The original use-case I envisioned for something like this is someone deciding which cities they might like to move to by choosing cities that have a lot of people with shared interests. So should the metric for that be total people that are part of a topic, or the % of total city population engaged in that topic? I've currently chosen the former, but interested in what others might think.
Thanks for the feedback,
-pH+
The latter measurement better indicates the probability of a chance encounter with someone who has your shared interests.
Ideally, both. You want to have a community with at least N people, but cities with a high % should rank higher.
Could also account for the number of total meetup.com members in that place.
Another ranking to consider is the h-index metric for academic papers (https://en.wikipedia.org/wiki/H-index), where you use the number of members of each meetup group in place of citations. So a city with a score h has h meetups each of which has at least h members.
Thanks for reading the writeup!
It did work for one topic after a while, but I'm not sure if I was just lucky or did something different.
Great idea though, I hope I can get it working later!
Try waiting quite a while before interacting with it. An example topic "data science" should initialize the map data eventually.
Also, perhaps you could do something like establish an overall average and standard deviation "percentage interested" in each topic, then compare the percentage in a given location with the expected. The farther the percentage from the expected (in either direction), the more that location gets pulled up or down. For example, maybe every location is equally good if you're interested in "breathing air", but then maybe one has a slightly higher concentration, making it more relevant.
Also, as you are combining several interests, you are trying to maximize coverage and uniqueness (maximum number of interests present in the maximum amount, with stronger interests given more weight (though you don't ask anyone to rank interests), such that locations having them getting a boost). That is, one location shouldn't dominate the rankings due to a much higher likelihood of having one interest, while having the other interests being "averagely represented" or worse.

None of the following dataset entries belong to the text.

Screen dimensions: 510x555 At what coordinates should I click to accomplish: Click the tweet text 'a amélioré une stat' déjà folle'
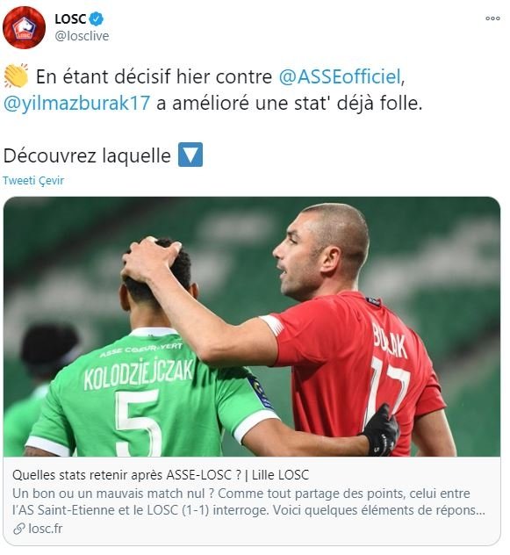289,104
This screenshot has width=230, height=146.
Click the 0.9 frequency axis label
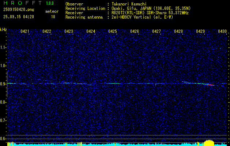tap(3, 84)
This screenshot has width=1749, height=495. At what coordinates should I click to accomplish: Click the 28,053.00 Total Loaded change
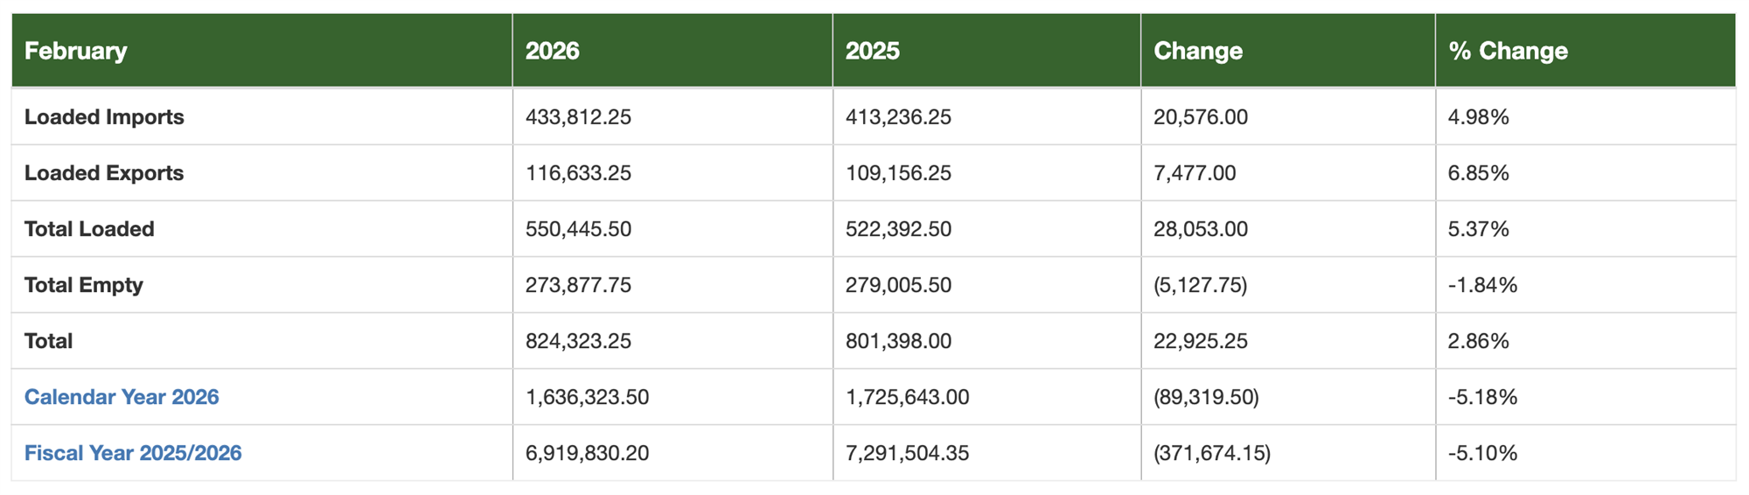point(1201,229)
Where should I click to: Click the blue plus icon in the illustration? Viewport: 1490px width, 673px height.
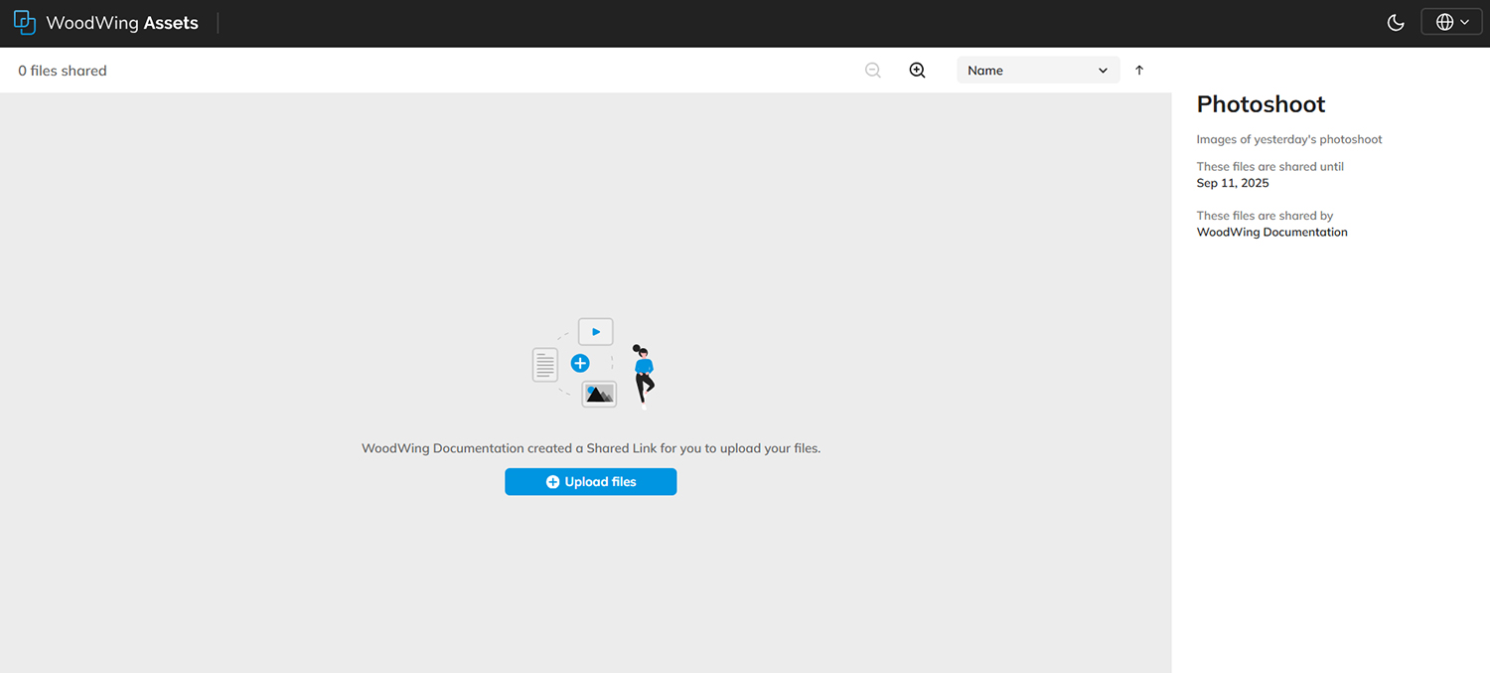click(x=580, y=364)
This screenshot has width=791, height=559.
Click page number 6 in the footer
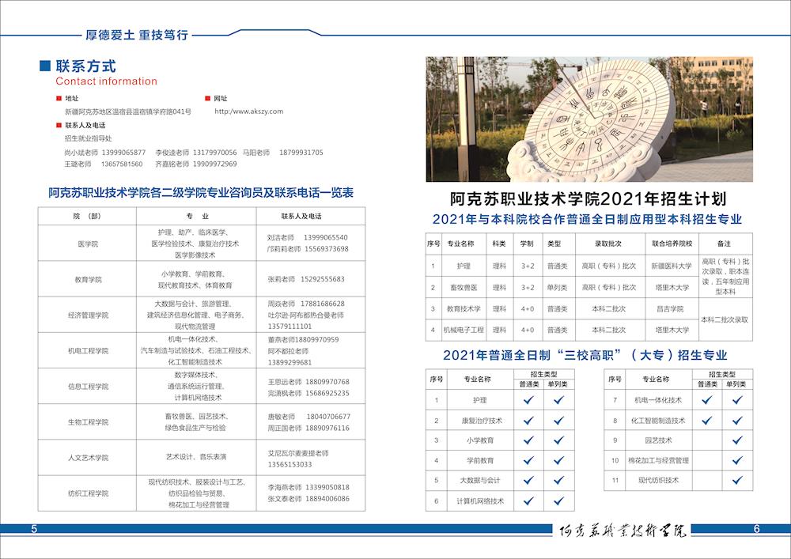[756, 529]
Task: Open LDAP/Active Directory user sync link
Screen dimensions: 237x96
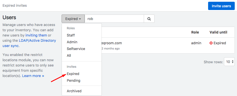Action: tap(29, 43)
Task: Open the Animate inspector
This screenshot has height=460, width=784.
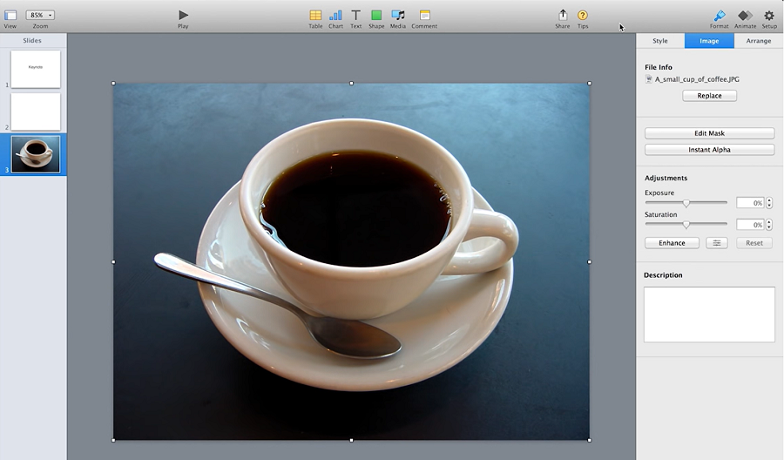Action: 745,16
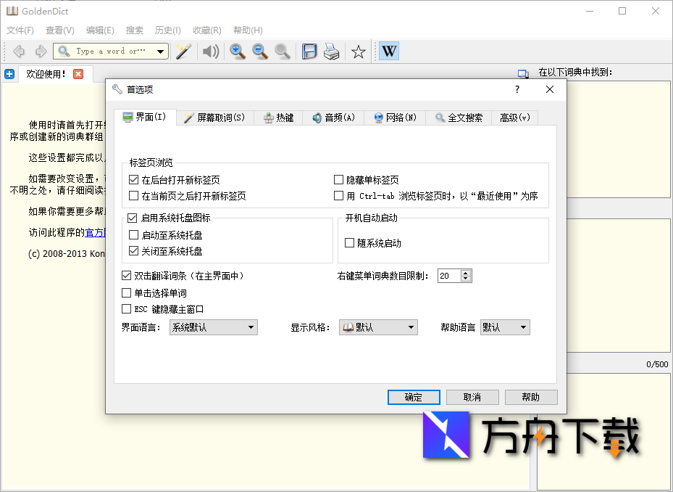This screenshot has height=492, width=673.
Task: Click the new tab plus icon
Action: click(9, 73)
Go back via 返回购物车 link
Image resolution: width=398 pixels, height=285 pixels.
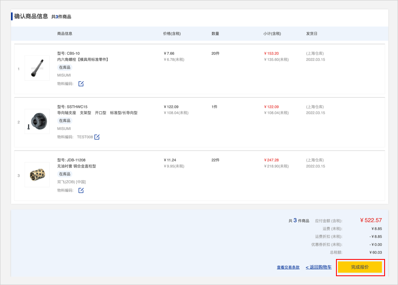(x=318, y=267)

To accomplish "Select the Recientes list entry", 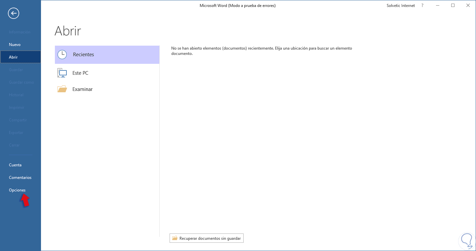I will click(x=83, y=54).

That is, maybe the proper way to combine the standard deviations for each place is through multiplication (take the absolute value, then "multiply in" if standard deviation is positive or "divide in" if standard deviation is negative). This will ensure that below average "satisfaction of interests" divide/lower the ranking score and that positive "SOIs" multiply/increase it.
Also, it's good to pull the ranking score from a mean/center/expectation with each "interest score", rather than just blindly averaging/kludging them in. The standard deviation approach achieves this, but I'm mentioning it explicitly such that you can consider it in the event something other than standard deviations are used.
There could also be something done to boost a city with meetups for a rare interest (the smaller the overall percentage, the more weight a location gets). For example, if 2% overall are interested in Cricket and 20% in design, then a city with an overall percentage of 3% cricket should be boosted more than a city with an overall percentage of 30% design, even though the proportion "above the norm" is the same, as Cricket is "hard to find" or a rarity.
Also, if you could factor in the area of a city, then that could enhance the scores further (5k out of 5 million people in New York means something entirely different than 5k out of 5 million in a sprawling suburbia, as population density makes it more likely the 5K in New York will be accessible).
See what I'm getting at?
-pH+